GULAMHUSSEIN HABIB VIRANI ………………………. 1ST RESPONDENT
NASMUDIN HABIB VIRANI………………………………. 2ND RESPONDENT
Appeal from a Ruling and Order of
The H/C at Kampala (Justice
J.B.A.Katutsi) dated 22nd June
1994 in H/C C.S No.360/82).


JUDGMENT OF MANYINDO. D.C.J,


This an appeal against the Ruling of the High Court (Katutsi J.) on an appeal against the Ruling of and Order of the Taxing Officer. Briefly, the facts of the case are as follows. In 1982 one Eugenia Roussos sued the respondents in the High Court. The suit was heard and decided exparte in August of that year. It was decided in favor of the plaintiff, Eugenia Roussos. The latter died in 1992 and in the same year the respondents applied to the High Court for an order setting aside the exparte judgment.
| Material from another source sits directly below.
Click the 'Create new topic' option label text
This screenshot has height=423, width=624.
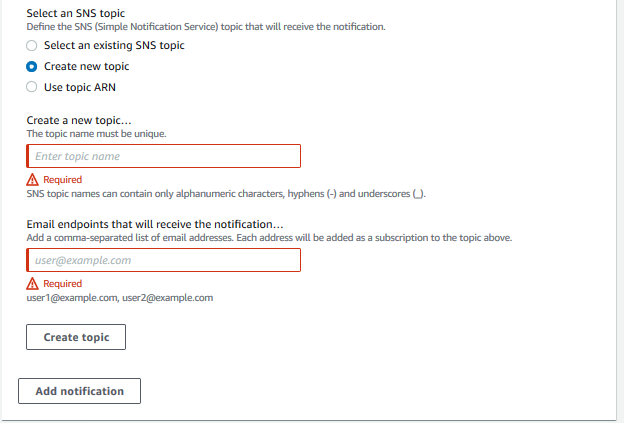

By then the Advocate for the late Eugenia Roussos had also died. In the circumstance the respondents sought an order substituting the present appellant Nicholas Roussos (a son of the late Eugenia) as a Plaintiff as the appellant had taken over the administration of the Estate of Eugenia. It was at that point that the appellant instructed his present Advocates, H/S Mulenga & Karemera Advocates, to represent him in the matter. The respondent’s application was allowed and the appellant became a party to the suit. `


Counsel for the appellant then objected to the respondent’s application to set aside the exparte judgment being entertained by the High Court on the ground that it was improperly before the Court. The trial judge overruled the objection. The appellant successfully appealed to this Court against the ruling. This Court ordered that the respondent’s application to set aside the exparte judgment be struck out with costs to the appellant.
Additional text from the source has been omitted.